> _Exercise aim_: An exact copy of every record is the expected answer.
::: Material provided
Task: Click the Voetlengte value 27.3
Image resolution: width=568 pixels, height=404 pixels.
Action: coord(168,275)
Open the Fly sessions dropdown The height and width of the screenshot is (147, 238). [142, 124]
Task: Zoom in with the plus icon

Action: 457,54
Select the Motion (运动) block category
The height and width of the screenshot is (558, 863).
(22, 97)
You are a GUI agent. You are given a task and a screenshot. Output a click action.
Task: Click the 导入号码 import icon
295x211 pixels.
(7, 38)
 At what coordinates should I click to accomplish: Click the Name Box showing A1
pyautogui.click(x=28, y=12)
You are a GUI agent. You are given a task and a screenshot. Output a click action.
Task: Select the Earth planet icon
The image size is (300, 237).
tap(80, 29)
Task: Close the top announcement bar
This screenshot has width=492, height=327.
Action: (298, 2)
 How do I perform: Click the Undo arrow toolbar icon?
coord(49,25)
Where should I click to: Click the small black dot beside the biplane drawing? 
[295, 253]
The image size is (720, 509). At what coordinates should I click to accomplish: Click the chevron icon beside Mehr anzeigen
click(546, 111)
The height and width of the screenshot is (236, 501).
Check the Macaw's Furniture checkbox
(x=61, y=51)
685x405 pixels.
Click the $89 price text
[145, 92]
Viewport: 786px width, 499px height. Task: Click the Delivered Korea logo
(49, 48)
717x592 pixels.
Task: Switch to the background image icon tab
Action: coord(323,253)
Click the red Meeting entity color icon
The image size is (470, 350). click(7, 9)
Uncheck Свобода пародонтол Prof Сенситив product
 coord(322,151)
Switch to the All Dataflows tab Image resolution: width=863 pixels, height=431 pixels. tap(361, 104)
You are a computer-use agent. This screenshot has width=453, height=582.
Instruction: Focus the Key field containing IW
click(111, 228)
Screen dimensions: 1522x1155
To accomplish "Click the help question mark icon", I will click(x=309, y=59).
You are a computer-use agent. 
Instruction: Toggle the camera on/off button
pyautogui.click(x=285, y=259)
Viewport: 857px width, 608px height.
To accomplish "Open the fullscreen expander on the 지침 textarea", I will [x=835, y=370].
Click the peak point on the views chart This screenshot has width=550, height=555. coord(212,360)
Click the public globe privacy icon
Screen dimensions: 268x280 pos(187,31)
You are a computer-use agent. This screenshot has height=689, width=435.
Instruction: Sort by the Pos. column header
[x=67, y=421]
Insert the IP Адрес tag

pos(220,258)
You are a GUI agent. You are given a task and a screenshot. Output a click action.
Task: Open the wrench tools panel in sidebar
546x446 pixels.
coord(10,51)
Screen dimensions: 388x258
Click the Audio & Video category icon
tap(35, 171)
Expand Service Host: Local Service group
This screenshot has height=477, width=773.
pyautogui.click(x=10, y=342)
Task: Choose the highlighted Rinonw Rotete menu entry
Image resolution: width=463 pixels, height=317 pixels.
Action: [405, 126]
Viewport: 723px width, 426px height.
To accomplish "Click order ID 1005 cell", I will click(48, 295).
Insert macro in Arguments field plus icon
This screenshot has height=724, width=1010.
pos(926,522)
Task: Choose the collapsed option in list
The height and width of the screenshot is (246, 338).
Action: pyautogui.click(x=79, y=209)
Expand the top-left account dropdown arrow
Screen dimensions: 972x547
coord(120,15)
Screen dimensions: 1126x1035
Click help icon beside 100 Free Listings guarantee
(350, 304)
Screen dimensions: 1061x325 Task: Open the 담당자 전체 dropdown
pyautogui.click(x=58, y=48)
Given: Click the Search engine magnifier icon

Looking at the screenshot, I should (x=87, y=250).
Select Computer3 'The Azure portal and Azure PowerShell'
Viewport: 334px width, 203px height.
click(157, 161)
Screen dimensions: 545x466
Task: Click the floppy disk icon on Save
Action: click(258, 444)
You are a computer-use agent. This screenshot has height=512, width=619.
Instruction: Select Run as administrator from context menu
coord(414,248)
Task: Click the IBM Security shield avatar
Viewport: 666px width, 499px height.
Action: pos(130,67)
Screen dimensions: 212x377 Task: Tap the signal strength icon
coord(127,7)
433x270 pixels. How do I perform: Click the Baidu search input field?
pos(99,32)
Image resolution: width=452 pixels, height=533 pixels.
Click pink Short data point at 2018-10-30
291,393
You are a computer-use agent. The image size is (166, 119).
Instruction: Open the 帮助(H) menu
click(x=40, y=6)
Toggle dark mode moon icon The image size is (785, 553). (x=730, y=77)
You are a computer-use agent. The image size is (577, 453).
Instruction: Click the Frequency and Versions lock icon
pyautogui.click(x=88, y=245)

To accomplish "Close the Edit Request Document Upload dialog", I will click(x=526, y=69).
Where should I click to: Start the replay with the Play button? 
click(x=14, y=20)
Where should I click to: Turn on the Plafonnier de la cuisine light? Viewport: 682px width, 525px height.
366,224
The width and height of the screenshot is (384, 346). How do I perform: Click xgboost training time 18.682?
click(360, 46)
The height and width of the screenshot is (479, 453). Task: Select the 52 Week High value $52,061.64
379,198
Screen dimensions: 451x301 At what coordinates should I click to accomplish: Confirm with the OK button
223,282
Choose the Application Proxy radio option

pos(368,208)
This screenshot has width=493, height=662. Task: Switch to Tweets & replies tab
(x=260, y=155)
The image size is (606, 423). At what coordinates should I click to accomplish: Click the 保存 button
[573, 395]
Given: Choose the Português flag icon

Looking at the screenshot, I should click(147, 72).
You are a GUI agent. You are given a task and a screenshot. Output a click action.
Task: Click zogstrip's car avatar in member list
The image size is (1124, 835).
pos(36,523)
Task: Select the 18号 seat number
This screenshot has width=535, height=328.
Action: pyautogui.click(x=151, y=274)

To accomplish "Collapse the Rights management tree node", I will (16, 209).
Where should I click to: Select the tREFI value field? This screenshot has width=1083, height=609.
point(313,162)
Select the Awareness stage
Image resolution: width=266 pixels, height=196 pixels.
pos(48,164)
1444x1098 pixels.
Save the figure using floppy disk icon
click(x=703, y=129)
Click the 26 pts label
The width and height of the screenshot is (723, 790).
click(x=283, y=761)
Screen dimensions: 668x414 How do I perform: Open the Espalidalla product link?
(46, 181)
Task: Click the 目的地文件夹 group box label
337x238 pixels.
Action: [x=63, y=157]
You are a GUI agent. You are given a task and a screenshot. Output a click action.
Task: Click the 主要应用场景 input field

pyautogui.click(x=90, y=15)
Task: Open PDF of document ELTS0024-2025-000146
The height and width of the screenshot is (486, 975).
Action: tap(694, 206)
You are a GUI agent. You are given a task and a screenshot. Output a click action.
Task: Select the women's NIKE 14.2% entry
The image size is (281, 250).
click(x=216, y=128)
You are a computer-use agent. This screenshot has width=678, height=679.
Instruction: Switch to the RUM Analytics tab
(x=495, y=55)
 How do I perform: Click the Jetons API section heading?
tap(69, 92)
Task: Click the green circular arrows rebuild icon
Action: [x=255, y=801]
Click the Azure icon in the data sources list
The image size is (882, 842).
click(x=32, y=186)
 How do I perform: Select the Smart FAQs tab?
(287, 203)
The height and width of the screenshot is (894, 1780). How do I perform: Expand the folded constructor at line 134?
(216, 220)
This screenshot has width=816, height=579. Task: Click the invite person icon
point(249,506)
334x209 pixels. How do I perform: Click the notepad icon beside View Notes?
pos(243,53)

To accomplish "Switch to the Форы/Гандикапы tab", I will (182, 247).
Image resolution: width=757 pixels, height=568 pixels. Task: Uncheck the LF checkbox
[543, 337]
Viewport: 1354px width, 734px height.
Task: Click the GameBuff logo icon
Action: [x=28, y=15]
::::::
> _Response box_:
Task: Click the Voetlengte value 27.3
Image resolution: width=568 pixels, height=404 pixels.
Action: coord(168,275)
Open the Fly sessions dropdown The height and width of the screenshot is (147, 238). [142, 124]
Task: Zoom in with the plus icon

Action: 457,54
Select the Motion (运动) block category
The height and width of the screenshot is (558, 863).
(22, 97)
You are a GUI agent. You are given a task and a screenshot. Output a click action.
Task: Click the 导入号码 import icon
295x211 pixels.
(7, 38)
 At what coordinates should I click to accomplish: Click the Name Box showing A1
pyautogui.click(x=28, y=12)
You are a GUI agent. You are given a task and a screenshot. Output a click action.
Task: Select the Earth planet icon
The image size is (300, 237).
tap(80, 29)
Task: Close the top announcement bar
This screenshot has width=492, height=327.
Action: (298, 2)
 How do I perform: Click the Undo arrow toolbar icon?
coord(49,25)
Where should I click to: Click the small black dot beside the biplane drawing? 
[295, 253]
The image size is (720, 509). At what coordinates should I click to accomplish: Click the chevron icon beside Mehr anzeigen
click(546, 111)
The height and width of the screenshot is (236, 501).
Check the Macaw's Furniture checkbox
(x=61, y=51)
685x405 pixels.
Click the $89 price text
[145, 92]
Viewport: 786px width, 499px height. Task: Click the Delivered Korea logo
(49, 48)
717x592 pixels.
Task: Switch to the background image icon tab
Action: coord(323,253)
Click the red Meeting entity color icon
The image size is (470, 350). click(7, 9)
Uncheck Свобода пародонтол Prof Сенситив product
 coord(322,151)
Switch to the All Dataflows tab Image resolution: width=863 pixels, height=431 pixels. tap(361, 104)
You are a computer-use agent. This screenshot has width=453, height=582.
Instruction: Focus the Key field containing IW
click(111, 228)
Screen dimensions: 1522x1155
To accomplish "Click the help question mark icon", I will click(x=309, y=59).
You are a computer-use agent. 
Instruction: Toggle the camera on/off button
pyautogui.click(x=285, y=259)
Viewport: 857px width, 608px height.
To accomplish "Open the fullscreen expander on the 지침 textarea", I will [x=835, y=370].
Click the peak point on the views chart This screenshot has width=550, height=555. coord(212,360)
Click the public globe privacy icon
Screen dimensions: 268x280 pos(187,31)
You are a computer-use agent. This screenshot has height=689, width=435.
Instruction: Sort by the Pos. column header
[x=67, y=421]
Insert the IP Адрес tag

pos(220,258)
You are a GUI agent. You are given a task and a screenshot. Output a click action.
Task: Open the wrench tools panel in sidebar
546x446 pixels.
coord(10,51)
Screen dimensions: 388x258
Click the Audio & Video category icon
tap(35, 171)
Expand Service Host: Local Service group
This screenshot has height=477, width=773.
pyautogui.click(x=10, y=342)
Task: Choose the highlighted Rinonw Rotete menu entry
Image resolution: width=463 pixels, height=317 pixels.
Action: [405, 126]
Viewport: 723px width, 426px height.
To accomplish "Click order ID 1005 cell", I will click(48, 295).
Insert macro in Arguments field plus icon
This screenshot has height=724, width=1010.
pos(926,522)
Task: Choose the collapsed option in list
The height and width of the screenshot is (246, 338).
Action: pyautogui.click(x=79, y=209)
Expand the top-left account dropdown arrow
Screen dimensions: 972x547
coord(120,15)
Screen dimensions: 1126x1035
Click help icon beside 100 Free Listings guarantee
(350, 304)
Screen dimensions: 1061x325 Task: Open the 담당자 전체 dropdown
pyautogui.click(x=58, y=48)
Given: Click the Search engine magnifier icon

Looking at the screenshot, I should (x=87, y=250).
Select Computer3 'The Azure portal and Azure PowerShell'
Viewport: 334px width, 203px height.
click(157, 161)
Screen dimensions: 545x466
Task: Click the floppy disk icon on Save
Action: click(258, 444)
You are a computer-use agent. This screenshot has height=512, width=619.
Instruction: Select Run as administrator from context menu
coord(414,248)
Task: Click the IBM Security shield avatar
Viewport: 666px width, 499px height.
Action: pos(130,67)
Screen dimensions: 212x377 Task: Tap the signal strength icon
coord(127,7)
433x270 pixels. How do I perform: Click the Baidu search input field?
pos(99,32)
Image resolution: width=452 pixels, height=533 pixels.
Click pink Short data point at 2018-10-30
291,393
You are a computer-use agent. The image size is (166, 119).
Instruction: Open the 帮助(H) menu
click(x=40, y=6)
Toggle dark mode moon icon The image size is (785, 553). (x=730, y=77)
You are a computer-use agent. The image size is (577, 453).
Instruction: Click the Frequency and Versions lock icon
pyautogui.click(x=88, y=245)

To accomplish "Close the Edit Request Document Upload dialog", I will click(x=526, y=69).
Where should I click to: Start the replay with the Play button? 
click(x=14, y=20)
Where should I click to: Turn on the Plafonnier de la cuisine light? Viewport: 682px width, 525px height.
366,224
The width and height of the screenshot is (384, 346). How do I perform: Click xgboost training time 18.682?
click(360, 46)
The height and width of the screenshot is (479, 453). Task: Select the 52 Week High value $52,061.64
379,198
Screen dimensions: 451x301 At what coordinates should I click to accomplish: Confirm with the OK button
223,282
Choose the Application Proxy radio option

pos(368,208)
This screenshot has width=493, height=662. Task: Switch to Tweets & replies tab
(x=260, y=155)
The image size is (606, 423). At what coordinates should I click to accomplish: Click the 保存 button
[573, 395]
Given: Choose the Português flag icon

Looking at the screenshot, I should click(147, 72).
You are a GUI agent. You are given a task and a screenshot. Output a click action.
Task: Click zogstrip's car avatar in member list
The image size is (1124, 835).
pos(36,523)
Task: Select the 18号 seat number
This screenshot has width=535, height=328.
Action: pyautogui.click(x=151, y=274)

To accomplish "Collapse the Rights management tree node", I will (16, 209).
Where should I click to: Select the tREFI value field? This screenshot has width=1083, height=609.
point(313,162)
Select the Awareness stage
Image resolution: width=266 pixels, height=196 pixels.
pos(48,164)
1444x1098 pixels.
Save the figure using floppy disk icon
click(x=703, y=129)
Click the 26 pts label
The width and height of the screenshot is (723, 790).
click(x=283, y=761)
Screen dimensions: 668x414 How do I perform: Open the Espalidalla product link?
(46, 181)
Task: Click the 目的地文件夹 group box label
337x238 pixels.
Action: [x=63, y=157]
You are a GUI agent. You are given a task and a screenshot. Output a click action.
Task: Click the 主要应用场景 input field

pyautogui.click(x=90, y=15)
Task: Open PDF of document ELTS0024-2025-000146
The height and width of the screenshot is (486, 975).
Action: tap(694, 206)
You are a GUI agent. You are given a task and a screenshot. Output a click action.
Task: Select the women's NIKE 14.2% entry
The image size is (281, 250).
click(x=216, y=128)
You are a computer-use agent. This screenshot has width=678, height=679.
Instruction: Switch to the RUM Analytics tab
(x=495, y=55)
 How do I perform: Click the Jetons API section heading?
tap(69, 92)
Task: Click the green circular arrows rebuild icon
Action: [x=255, y=801]
Click the Azure icon in the data sources list
The image size is (882, 842).
click(x=32, y=186)
 How do I perform: Select the Smart FAQs tab?
(287, 203)
The height and width of the screenshot is (894, 1780). How do I perform: Expand the folded constructor at line 134?
(216, 220)
This screenshot has width=816, height=579. Task: Click the invite person icon
point(249,506)
334x209 pixels. How do I perform: Click the notepad icon beside View Notes?
pos(243,53)

To accomplish "Switch to the Форы/Гандикапы tab", I will (182, 247).
Image resolution: width=757 pixels, height=568 pixels. Task: Uncheck the LF checkbox
[543, 337]
Viewport: 1354px width, 734px height.
Task: Click the GameBuff logo icon
Action: [x=28, y=15]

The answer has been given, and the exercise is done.